The group recently grabbed headlines by coming first on the list of top 100 loan defaulters in the country.
Though Finance Minister AMA Muhith did not disclose MEB Group's default amount, The Daily Star has found that the company has defaulted on its loans with 18 financial institutions, the total of which comes to about Tk 870 crore.
Founded in 1962 as a commodity trader, MEB Group later spread its wings to textiles, glass, plastics, paper mills, auto bricks, edible oil and beverages.
It went on to set up one and a half dozens of companies, of which only six are now in operations. The rest were either shuttered or non-operative because of financial constraints.
The group blamed its fall on the intense competition among a number of commodity traders that compelled them to sell goods at prices lower than the import costs between 2001 and 2010.
“MEB was forced to do the same and it accumulated our losses and bank loans,” said Mohammad Shouib Riad, managing director of MEB Industrial Complex.
Secondly, MEB Group had incurred huge losses during the last caretaker government regime in 2007-08, which pressurised the commodity trader to import huge quantities of edible oil at a much higher price, he said.
Later, the group had to sell the commodity for almost half of the cost, which yielded losses of about Tk 400 crore.
“We had to buy crude oil at $1,300 a tonne and sell those at only $700,” said Riad, who joined the family business in 2005 after completing his studies abroad.
Now, the group has retreated from commodity trading, its core business until 2009-10, altogether.
Also, The Daily Star found mismanagement soon after the death of MEB Group's founder Mohammad Elias in 1993.
The group was founded as a company of four brothers, who have a number of sons and daughters. The third generation too got involved in the family business after 2005.
“Family feuds were one of the main reasons for the MEB's downfall,” said a chief executive officer of a private bank that is owed nearly Tk 40 crore.
Riad too acknowledged mismanagement in the running of the family business. “We could have managed better, but we were not able to do so,” he said. The CEO of the bank has a first-hand experience in dealing with MEB Group, both during its ascent and descent.
“In the 80s and 90s, we ran after MEB to give them loans. They were the reputed and the most in-demand clients for banks at that time,” said the banker who worked for a foreign bank in Chittagong then. Now the irony is that banks shy away from lending to this business house, he said.
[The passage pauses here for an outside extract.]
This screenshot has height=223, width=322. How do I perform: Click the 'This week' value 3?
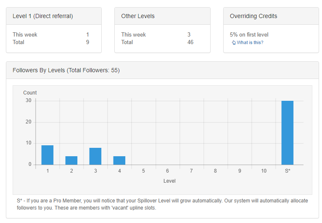(x=189, y=34)

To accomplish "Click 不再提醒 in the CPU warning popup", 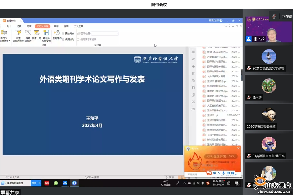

Involvement in politics of Shamsul Alam, son of Elias and current managing director of MEB Group, in 2008 has also taken a toll on the family business.
Alam, after failing to get the nomination from Awami League in the 2008 elections, joined BNP and became vice-president of the Chittagong city unit.
Riad though is still hopeful of overcoming the crisis and bringing the group back to its glory days.
He cited the Mohammad Elias Brothers Oil Refinery Plant as a case in point. The plant was established with the group's working capital and there is no loan against the project.
Nurul Absar, chairman of the group, could not be reached for comments.